From a 1949 isolation in Kyoto to a contested EEG literature
L-theanine (γ-glutamylethylamide) was first isolated from gyokuro by Yajiro Sakato at Kyoto University in 1949, then reported in Camellia sinensis more broadly through the 1950s. For the next four decades it sat in agronomy journals as a marker of tea quality — the compound whose concentration tracked shade, nitrogen and the first spring flush. Its move into neuroscience came later, after rodent work in the 1990s confirmed it crossed the blood-brain barrier and modulated glutamate, GABA and dopamine signalling at modest doses.
That second life is where most of today’s claims live, and where most of the confusion begins. The substance behaves nothing like a stimulant. It does not wake you up. What controlled studies have measured, in healthy adults, is a small shift in attention tasks and a small change in alpha-band EEG activity when theanine is consumed with caffeine — typically at doses of 97 to 200 mg theanine alongside 40 to 100 mg caffeine. The combination, not theanine alone, is the consistent signal. Our companion piece The theanine-to-caffeine ratio — what the studies measured walks through the specific trials (Owen 2008, Giesbrecht 2010, Kelly 2008) and the doses they actually used — which are often higher than what a single cup of tea delivers.
This is the gap worth naming. A standard 2.5 g serving of Tài Píng Hóu Kuí (太平猴魁) from Hou Keng village in Anhui, brewed Western-style, yields roughly 15 — 25 mg of theanine in the cup. Shaded teas like Japanese gyokuro or the rare Chinese shaded varietals run higher — perhaps 30 — 45 mg per serving — because shading suppresses the conversion of theanine to catechins in the leaf. Either way, you are well below the bolus doses used in EEG studies. Whether the lower, repeated exposure across a slow morning of gōng fū brewing produces a comparable effect is genuinely unknown. It has not been measured.
What we can say is that the traditional Chinese category of qīng xīn (清心) — “clearing the heart-mind,” the calm-alert state associated with morning green tea — describes something the population has reported for roughly a thousand years. Lu Yu’s Chá Jīng (760 CE) is not a pharmacology text, but it documents the felt experience that modern theanine research is attempting, with mixed success, to operationalise. For the producer side of that story — how shading, plucking standard and cultivar shift theanine content — see the regional notes at puerh.app and the cultivar profiles at thetea.app.

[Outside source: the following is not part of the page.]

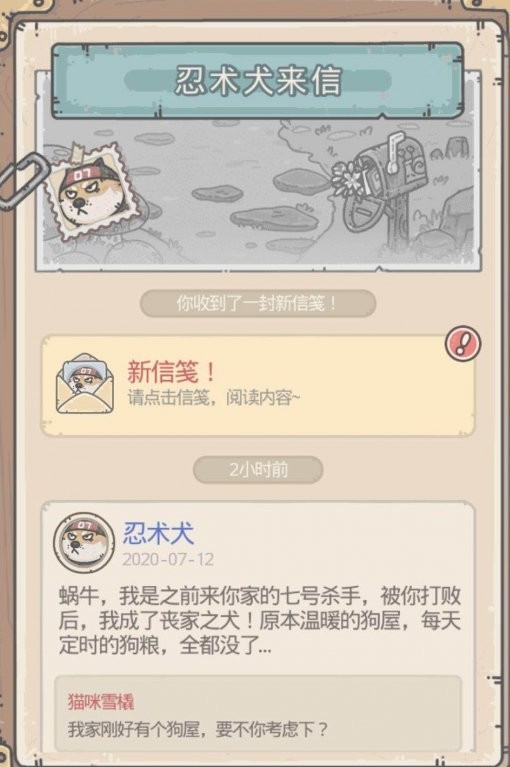Tap the flower bouquet beside mailbox

point(349,179)
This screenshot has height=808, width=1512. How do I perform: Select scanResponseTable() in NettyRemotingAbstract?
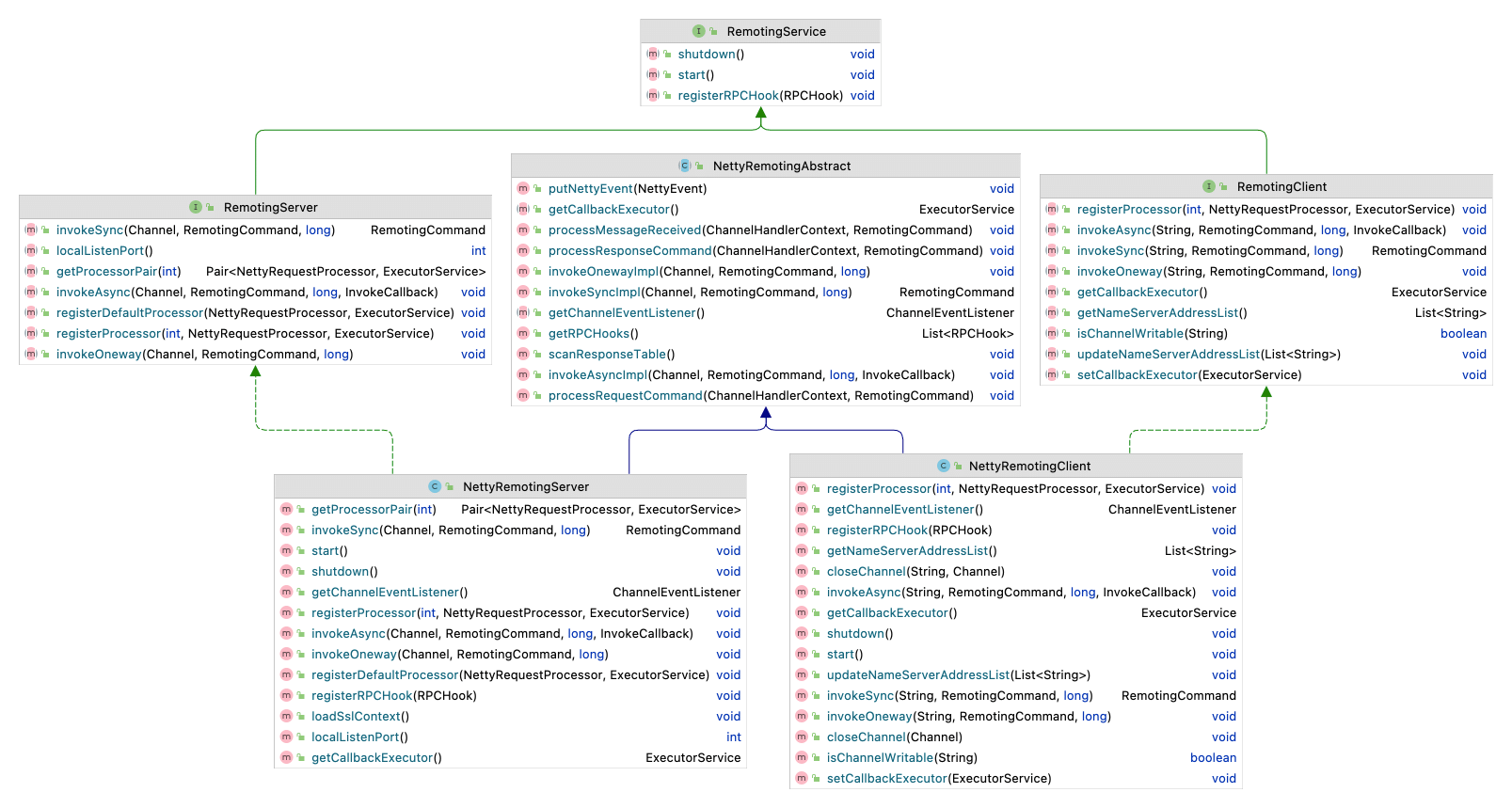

The honest position for a wellness encyclopedia in 2024 is this. Theanine is real, the molecule is well-characterised, and the combined theanine-caffeine effect on sustained attention has been replicated enough times to take seriously. The leap from that to “drink this cup and focus better” is not supported. Dose matters. Timing matters. Individual caffeine sensitivity matters more than either. Read the trials, not the supplement labels — and treat tea as tea, not as a delivery vehicle for a single compound.